Segundo Rui Fernandes, um dos manifestantes, o protesto foi marcado para “aproveitar” a presença em Valença do primeiro-ministro, António Costa, que esta segunda-feira participa numa viagem de comboio entre Viana do Castelo e aquela cidade para assinalar a conclusão da eletrificação da Linha do Minho.

“Queremos a reabertura imediata das fronteiras, porque a atual situação é simplesmente insustentável”, referiu.

Esgrimiu dados da Pordata para vincar que as quebras para a região do Alto Minho decorrentes do fecho das fronteiras ascendem a seis milhões de euros por ano, só no comércio e hotelaria, restauração e alojamento.

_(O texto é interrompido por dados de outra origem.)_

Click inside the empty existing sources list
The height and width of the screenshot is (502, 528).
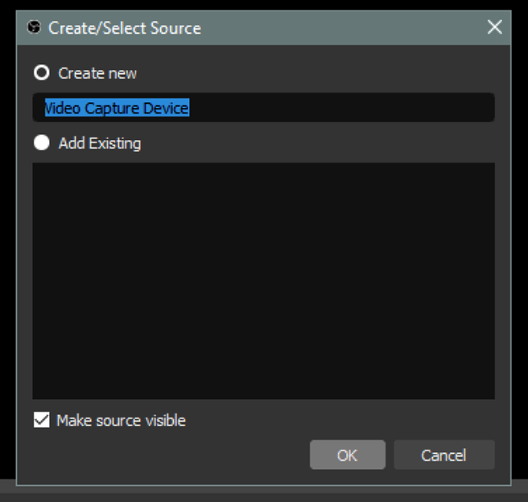263,282
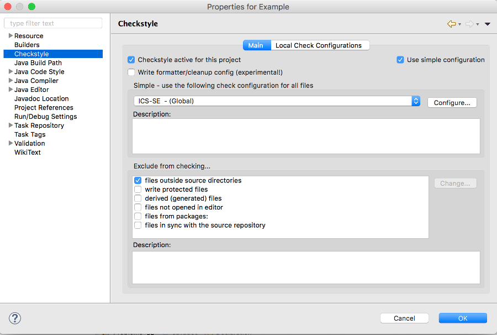This screenshot has width=497, height=335.
Task: Enable "derived (generated) files" exclusion
Action: (138, 198)
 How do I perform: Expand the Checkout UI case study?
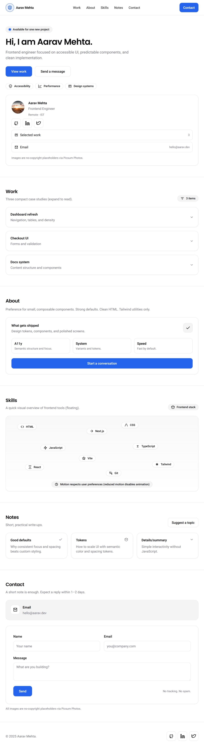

“Primeiro levámos com o confinamento de Espanha, agora levamos com o nosso, e o problema é que ninguém nos aponta uma data para a reabertura, quando é sabido que estamos todos literalmente com a corda na garganta”, referiu.

Na estação de Valença, à espera do primeiro-ministro está também uma manifestação da Comissão de Trabalhadores da Infraestruturas de Portugal, com t-shirts pretas em que se lê “Respeito pelos trabalhadores”.

Os trabalhadores queixam-se, essencialmente, de que estão desde 2009 “sem qualquer valorização salarial”.

“Inaugurar obras com o suor dos outros é fácil, mas também deveria ser ético, pelo que quem nos governa tem de reconhecer e valorizar os trabalhadores que estiveram sempre presentes para que esta e outras inaugurações pudessem ser uma realidade”, lê-se numa nota distribuída à comunicação social.